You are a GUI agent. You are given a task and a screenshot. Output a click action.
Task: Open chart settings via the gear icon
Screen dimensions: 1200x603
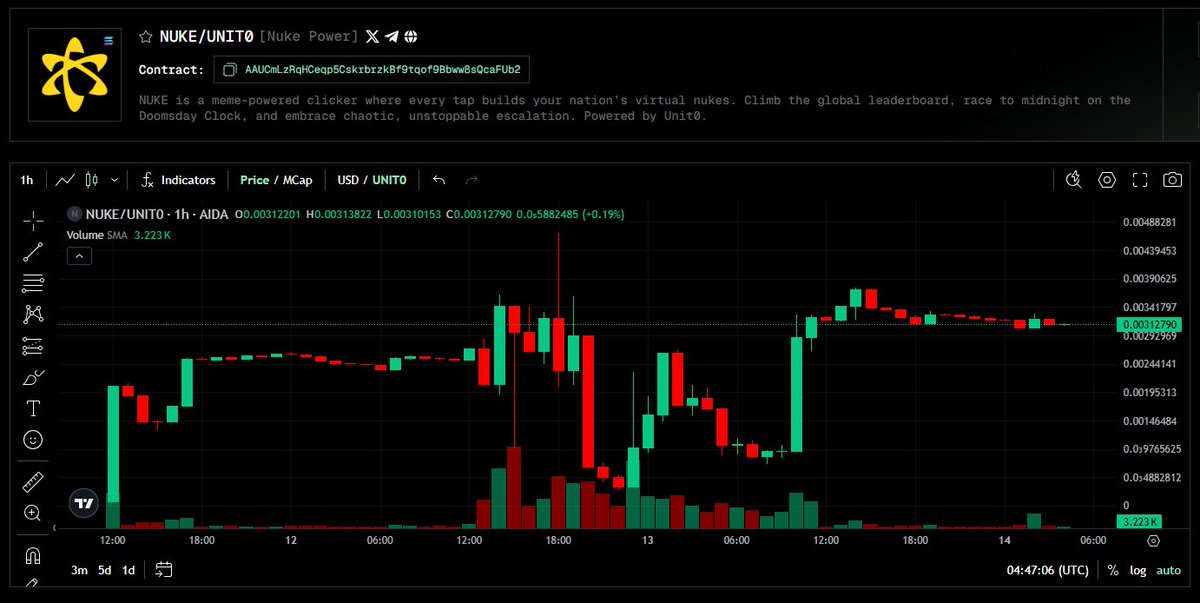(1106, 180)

-=-=-

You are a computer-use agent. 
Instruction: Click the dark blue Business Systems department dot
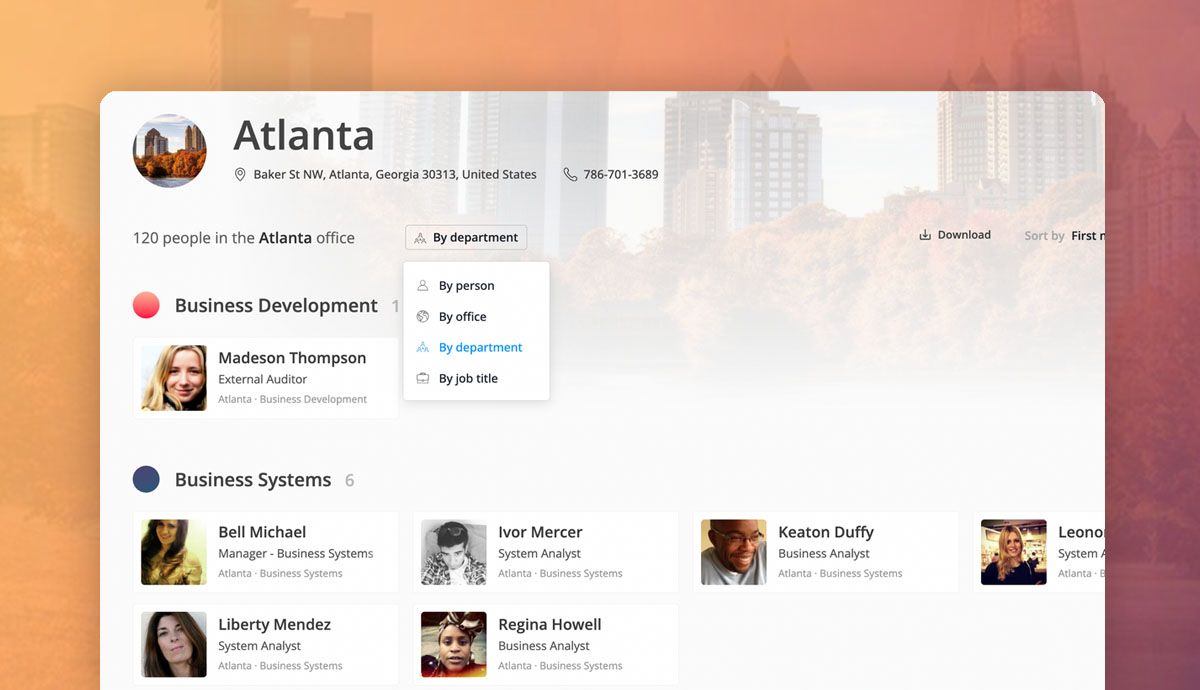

-=-=-

Goal:
Print the lines from the one containing "You are a GUI" up to and including the one containing "(1106, 180)", reproducing each word for word but leaving out the pictures.

Response to the task:
You are a GUI agent. You are given a task and a screenshot. Output a click action.
Task: Open chart settings via the gear icon
Screen dimensions: 1200x603
(1106, 180)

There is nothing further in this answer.